A graphing calculator is an essential tool that can graph functions and perform complex calculations such as definite integrals. To use one for evaluating a definite integral, like \( \int_{1}^{10} x^{5} \ln x \, dx \), follow these steps:

• First, ensure your calculator is capable of handling definite integrals. Most advanced calculators provide this feature under the calculus or math functions menu.
• Input the integral function. In this case, you enter \( x^{5} \ln x \) and set your bounds from 1 to 10.
• After inserting the function and limits, execute the calculation. The calculator uses numerical methods to estimate the result, providing a quick solution that would be cumbersome to compute manually.

When you receive the output, it's a numerical approximation of the integral, which is usually accurate to several decimal places. This approximation is useful for validating manual calculations or when an exact algebraic solution is not necessary.

Integration by parts is an essential technique in calculus used to integrate the product of two functions. It's based on the product rule of derivatives. The formula is:
\[\int u \cdot dv = uv - \int v \cdot du\]For the integral \( \int_{1}^{10} x^{5} \ln x \, dx \), you apply this technique because it involves both a polynomial and a logarithmic function. Selecting:

• \( u = \ln x \) allows \( du = \frac{1}{x} \, dx \)
• \( dv = x^5 \, dx \) gives \( v = \frac{x^6}{6} \)

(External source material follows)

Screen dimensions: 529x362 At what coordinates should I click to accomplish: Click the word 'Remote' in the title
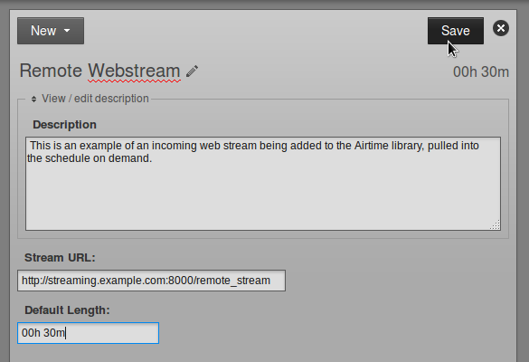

You substitute these into the formula, resulting in:\[\left. \left( \ln x \cdot \frac{x^6}{6} \right) \right|_1^{10} - \int_{1}^{10} \frac{x^6}{6} \cdot \frac{1}{x} \, dx\]Calculating this manually poses challenges. This is why people often use graphing calculators to simplify the process, especially when exact precision isn't the primary concern.

Numerical approximation is crucial when dealing with problems that are complex or impossible to solve analytically. For definite integrals, approximation methods, like those used by graphing calculators, provide practical results.
Approximation methods used include:

• **Trapezoidal Rule**: This method estimates the area under a curve by dividing it into a series of trapezoids and calculating their total area.
• **Simpson's Rule**: It improves on the trapezoidal rule by using parabolic arcs instead of straight lines, enhancing accuracy.

In graphing calculators, these methods are automated, allowing them to rapidly compute the approximate value of a definite integral. The value obtained is an estimation with high accuracy and can be used for further analysis or decision-making.
For the integral \( \int_{1}^{10} x^{5} \ln x \, dx \), using a graphing calculator simplifies finding the approximate numerical result, making it accessible for students and engineers alike.